Copilot and External Data Sources, Model Context Protocol (MCP) 23:35

  • Copilot can interact with external resources (like databases) indirectly using MCP (Model Context Protocol).
  • MCP allows Copilot to access data or perform tasks via intermediate servers (examples: GitHub, Azure, Playwright, community servers).
  • Security is critical: use only trusted MCP servers or create your own.
  • To help Copilot write good database queries, provide DDL (data definition language) or database schema in the context/instruction file.

Copilot Coding Agent in Practice 29:50

  • Copilot Coding Agent works asynchronously: assign an issue and Copilot completes the task, using all provided context.
  • Detailed, explicit prompts and instruction files (copilot-instructions.mmd) improve task outcomes.
  • Instruction files contain coding standards, language guidance, project and repository information, and can be reused from existing documentation.
  • The agent uses GitHub Actions to run and is given an environment set up by dedicated workflow files.
  • All actions are visible; Copilot’s PRs and sessions can be reviewed for transparency.

Advanced Instructions and Automation 36:02

  • copilot-instructions files are supported in both chat and coding agent modes.
  • Organization-level instruction files and Copilot Spaces (where repositories or knowledge bases are pointed to by Copilot) support scaling standards and documentation.
  • Task-specific instruction files can be applied conditionally based on file patterns (e.g., React component patterns).
  • Creating thorough instruction files is initially time-consuming but pays off in long-term productivity and code quality.

Security, Permissions, and Workflow Integration 44:44

  • Copilot’s agent runs in GitHub Actions’ ephemeral spaces with limited rights:
    • Read access to repo, write access only to dedicated branches.
    • No external calls unless explicitly allowed (e.g., for package installation).
    • Custom setup steps must be handled in dedicated workflows.
  • PRs generated by Copilot don’t run organization workflows until a human triggers them, maintaining standard DevOps validation processes.

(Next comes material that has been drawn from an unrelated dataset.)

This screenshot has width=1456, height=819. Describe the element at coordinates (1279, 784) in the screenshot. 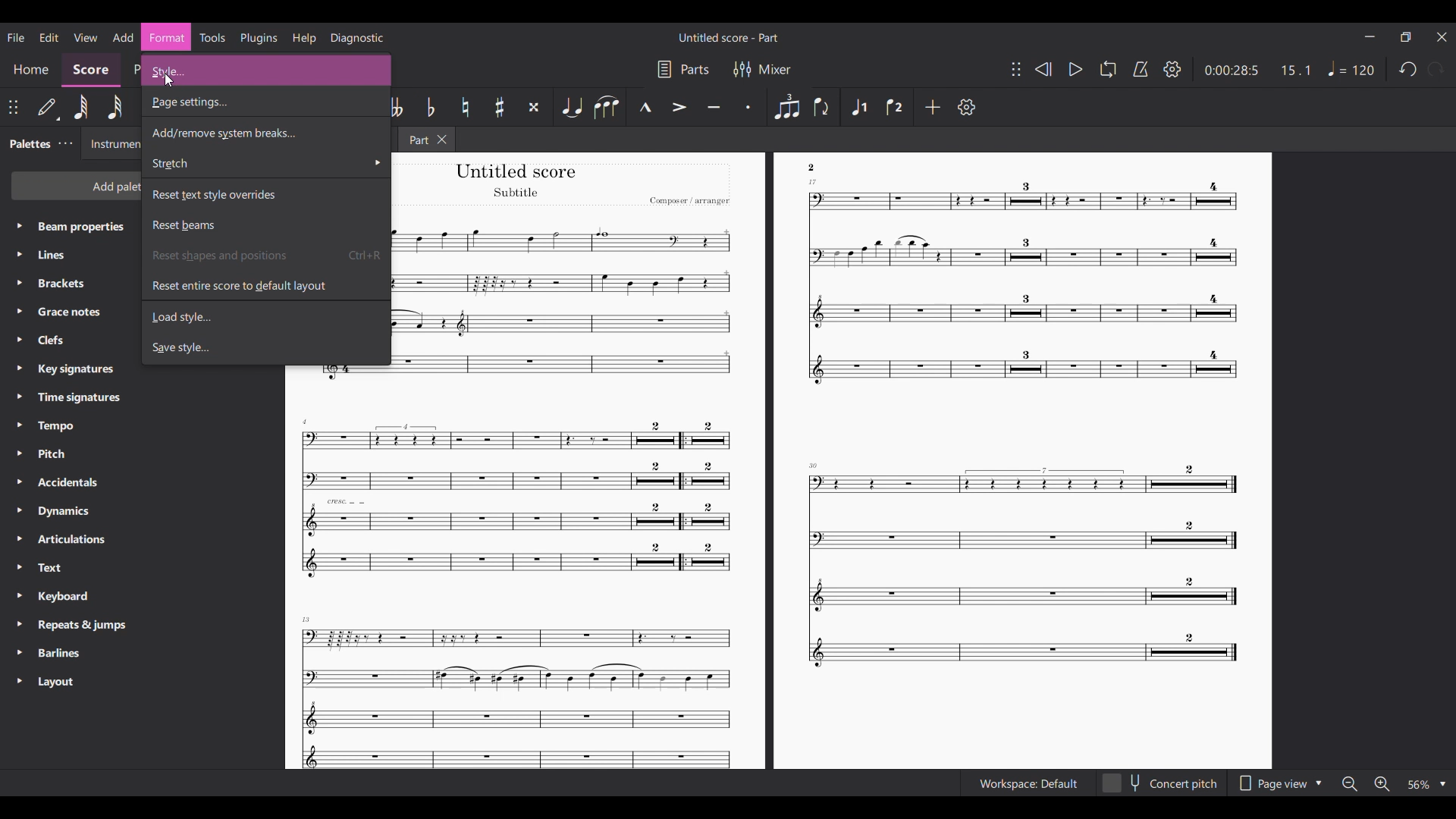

DevOps Practices and AI 50:03

  • Introducing AI doesn’t remove the need for established DevOps fundamentals:
    • Code reviews, automated tests, and security scans remain necessary.
    • Copilot runs some tests locally, but human review and workflow validation are always required.
  • Prompts or instruction files can be used to direct Copilot to run subsets of tests as needed for large codebases.

Integrations and Limitations 52:04

  • Copilot supports remote MCP servers, but requires configuration (firewall rule) to access external services.
  • Currently, task/issue assignment works only with GitHub issues, not other systems like Jira or ADO; users can consider scripting to copy those issues into GitHub as a workaround.

Using Internal Libraries and Customization 55:02

  • To have Copilot use internal or external libraries, provide usage examples in the codebase.
  • Additional context, like APIs or libraries, can be given through instructions files or via an MCP server for broader access.
  • Copilot does not currently support model fine-tuning, as selecting “good” versus “bad” code for training is challenging.
  • MCP servers allow more granular control over what data Copilot can access or use for context.

Wrap-up and Resources 58:44

  • Lab materials are publicly available for participants to explore outside the session.
  • Acknowledgment of technical/network issues and gratitude expressed to attendees.